Data extracted from a collection
━━━━━━━━━━
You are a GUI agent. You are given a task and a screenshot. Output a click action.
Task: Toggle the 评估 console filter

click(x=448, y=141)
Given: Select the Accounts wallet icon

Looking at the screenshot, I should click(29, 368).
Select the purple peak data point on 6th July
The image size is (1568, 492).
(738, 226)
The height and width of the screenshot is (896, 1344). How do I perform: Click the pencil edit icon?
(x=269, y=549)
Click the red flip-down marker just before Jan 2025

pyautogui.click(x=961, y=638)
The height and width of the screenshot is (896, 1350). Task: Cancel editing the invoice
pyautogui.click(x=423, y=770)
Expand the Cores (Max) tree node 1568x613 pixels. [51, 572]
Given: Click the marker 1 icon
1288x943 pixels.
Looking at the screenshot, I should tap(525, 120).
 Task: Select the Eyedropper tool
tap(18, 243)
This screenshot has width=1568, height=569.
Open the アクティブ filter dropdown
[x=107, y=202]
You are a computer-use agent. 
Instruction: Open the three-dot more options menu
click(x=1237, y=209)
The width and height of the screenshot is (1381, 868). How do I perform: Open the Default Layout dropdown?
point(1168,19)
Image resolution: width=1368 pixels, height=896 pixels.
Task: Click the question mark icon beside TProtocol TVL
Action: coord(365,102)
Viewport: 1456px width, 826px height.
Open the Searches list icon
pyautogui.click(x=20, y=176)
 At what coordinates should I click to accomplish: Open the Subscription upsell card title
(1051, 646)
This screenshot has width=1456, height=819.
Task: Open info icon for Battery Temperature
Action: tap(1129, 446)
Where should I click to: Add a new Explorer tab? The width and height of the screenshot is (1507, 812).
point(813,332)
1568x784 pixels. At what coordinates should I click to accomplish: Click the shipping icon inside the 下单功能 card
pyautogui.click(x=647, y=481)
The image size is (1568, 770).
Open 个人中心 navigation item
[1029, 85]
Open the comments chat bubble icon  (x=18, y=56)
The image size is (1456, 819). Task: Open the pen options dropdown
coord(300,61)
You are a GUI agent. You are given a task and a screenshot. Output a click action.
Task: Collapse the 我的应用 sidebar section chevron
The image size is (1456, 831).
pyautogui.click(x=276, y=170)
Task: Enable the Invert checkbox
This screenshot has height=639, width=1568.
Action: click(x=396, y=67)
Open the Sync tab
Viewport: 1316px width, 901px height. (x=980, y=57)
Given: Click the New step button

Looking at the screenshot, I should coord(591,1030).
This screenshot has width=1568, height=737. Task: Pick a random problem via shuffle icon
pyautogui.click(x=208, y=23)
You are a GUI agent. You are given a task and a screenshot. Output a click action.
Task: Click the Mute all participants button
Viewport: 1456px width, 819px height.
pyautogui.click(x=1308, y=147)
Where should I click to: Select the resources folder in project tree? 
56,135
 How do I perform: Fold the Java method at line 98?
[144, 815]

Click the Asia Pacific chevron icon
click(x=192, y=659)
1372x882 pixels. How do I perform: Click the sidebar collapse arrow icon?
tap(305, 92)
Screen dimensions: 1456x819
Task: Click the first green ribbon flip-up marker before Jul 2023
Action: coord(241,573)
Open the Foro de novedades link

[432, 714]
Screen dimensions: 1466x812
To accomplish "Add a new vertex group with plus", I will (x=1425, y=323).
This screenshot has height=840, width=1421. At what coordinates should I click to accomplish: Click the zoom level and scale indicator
━━━━━━━━━━
▶ **What is needed**: Please quote exactly the lines from the one containing "Given: Click the New step button" through the last line of the records above, both included, and nothing else.

▶ **Exercise answer**:
Given: Click the New step button

Looking at the screenshot, I should coord(591,1030).
This screenshot has width=1568, height=737. Task: Pick a random problem via shuffle icon
pyautogui.click(x=208, y=23)
You are a GUI agent. You are given a task and a screenshot. Output a click action.
Task: Click the Mute all participants button
Viewport: 1456px width, 819px height.
pyautogui.click(x=1308, y=147)
Where should I click to: Select the resources folder in project tree? 
56,135
 How do I perform: Fold the Java method at line 98?
[144, 815]

Click the Asia Pacific chevron icon
click(x=192, y=659)
1372x882 pixels. How do I perform: Click the sidebar collapse arrow icon?
tap(305, 92)
Screen dimensions: 1456x819
Task: Click the first green ribbon flip-up marker before Jul 2023
Action: coord(241,573)
Open the Foro de novedades link

[432, 714]
Screen dimensions: 1466x812
To accomplish "Add a new vertex group with plus", I will (x=1425, y=323).
This screenshot has height=840, width=1421. At what coordinates should I click to accomplish: Click the zoom level and scale indicator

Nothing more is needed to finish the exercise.